Emergency services on the tracks by the train at Huntingdon station in Cambridgeshire

During my decades in the police, a tacit arrangement existed with British Rail and the London Underground, whereby serving police were able to travel for free, on the understanding that if trouble broke out we would intervene.

That helped to prevent countless incidents, and may well have saved more lives than anyone can guess.

But in an age when off-duty officers can find themselves being prosecuted for attempting to arrest criminals, many are now understandably reluctant to get involved.

If we can’t put police on every train, the obvious solution is to prevent passengers from carrying weapons. That too is extremely difficult. No one wants airport-style security at train stations.

We have to arrive up to two hours early for our holiday flights, and that’s impossible for the millions on their daily journey to and from work. Airports have purpose-built concourses for baggage inspections and metal detectors. The railway infrastructure could not be adapted for that.

The only plausible alternative is to ramp up stop-and-search powers. They really do work. But that is a politically explosive issue.

Between 2008 and 2012, I ran an anti-knife crime initiative called Operation Blunt 2 for the Metropolitan Police.

We set up squads of hand-picked plain clothes officers with a remit to search anyone they suspected of being involved with street gangs.

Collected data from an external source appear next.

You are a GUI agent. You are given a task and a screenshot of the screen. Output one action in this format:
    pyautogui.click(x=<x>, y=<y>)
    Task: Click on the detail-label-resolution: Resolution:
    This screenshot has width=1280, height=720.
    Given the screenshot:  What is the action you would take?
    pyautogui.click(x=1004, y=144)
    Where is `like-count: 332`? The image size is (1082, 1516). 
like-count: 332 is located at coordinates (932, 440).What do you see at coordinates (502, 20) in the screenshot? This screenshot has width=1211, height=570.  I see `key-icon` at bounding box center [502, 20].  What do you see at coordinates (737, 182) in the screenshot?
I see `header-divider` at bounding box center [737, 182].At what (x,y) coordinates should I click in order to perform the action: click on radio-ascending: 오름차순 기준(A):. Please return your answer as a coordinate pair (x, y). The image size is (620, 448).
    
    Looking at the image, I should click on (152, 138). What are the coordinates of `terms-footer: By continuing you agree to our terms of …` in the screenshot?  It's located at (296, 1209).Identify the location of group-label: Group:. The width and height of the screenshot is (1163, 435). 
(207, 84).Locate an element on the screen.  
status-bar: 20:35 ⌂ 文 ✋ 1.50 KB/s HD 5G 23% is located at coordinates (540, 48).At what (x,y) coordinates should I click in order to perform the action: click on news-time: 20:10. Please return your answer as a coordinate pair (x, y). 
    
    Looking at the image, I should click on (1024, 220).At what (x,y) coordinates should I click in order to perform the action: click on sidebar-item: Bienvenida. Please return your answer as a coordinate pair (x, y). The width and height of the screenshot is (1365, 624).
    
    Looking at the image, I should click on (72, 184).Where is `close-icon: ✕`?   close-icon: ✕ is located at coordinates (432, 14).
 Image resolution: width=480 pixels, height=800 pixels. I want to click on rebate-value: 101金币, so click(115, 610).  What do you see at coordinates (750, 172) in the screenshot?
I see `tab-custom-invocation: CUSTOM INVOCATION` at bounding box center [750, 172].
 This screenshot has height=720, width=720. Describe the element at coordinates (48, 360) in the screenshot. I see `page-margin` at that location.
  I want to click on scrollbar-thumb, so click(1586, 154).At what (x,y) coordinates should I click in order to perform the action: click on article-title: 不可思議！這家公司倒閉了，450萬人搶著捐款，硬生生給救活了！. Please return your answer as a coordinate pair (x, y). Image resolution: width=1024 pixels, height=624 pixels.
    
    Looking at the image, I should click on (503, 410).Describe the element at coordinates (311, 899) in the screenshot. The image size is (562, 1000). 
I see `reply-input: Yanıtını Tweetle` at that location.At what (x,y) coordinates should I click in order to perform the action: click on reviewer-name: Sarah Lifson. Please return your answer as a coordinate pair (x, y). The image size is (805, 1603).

Our tactics worked. Knife deaths where Blunt 2 operated were reduced by more than two thirds, from 27 one year to eight the next. And, tragically, when the initiative was cancelled, the death rate shot straight back up.

I had the same success during two previous crackdowns on street crime, with the Brixton Robbery Squad in the late 1980s and with the Met’s Operation Eagle Eye in 1995.

Stop and search works. But it relies on common sense. Unlike airport security, which regards all travellers as suspects, police need to focus on likely offenders.

That doesn’t mean everyone who is checked might be carrying a weapon. Far from it – the vast majority of people from all communities and all age groups are law-abiding. But the fact remains that knives are mostly carried by young males, especially those in areas where gangs operate.

If Britain is to avoid another mass stabbing, perhaps even deadlier than Saturday’s horror, police chiefs and politicians need to confront their fear of stop-and-search campaigns.

And in the meantime, my advice to anyone travelling by rail is to remain alert at all times.

Trust your instincts – if a fellow passenger is making you uneasy, get away as quickly as possible and don’t worry if that makes you look rude.

If you are threatened with a knife, comply immediately. Don’t argue, just hand over whatever you have to. And pray that there’s a policeman nearby.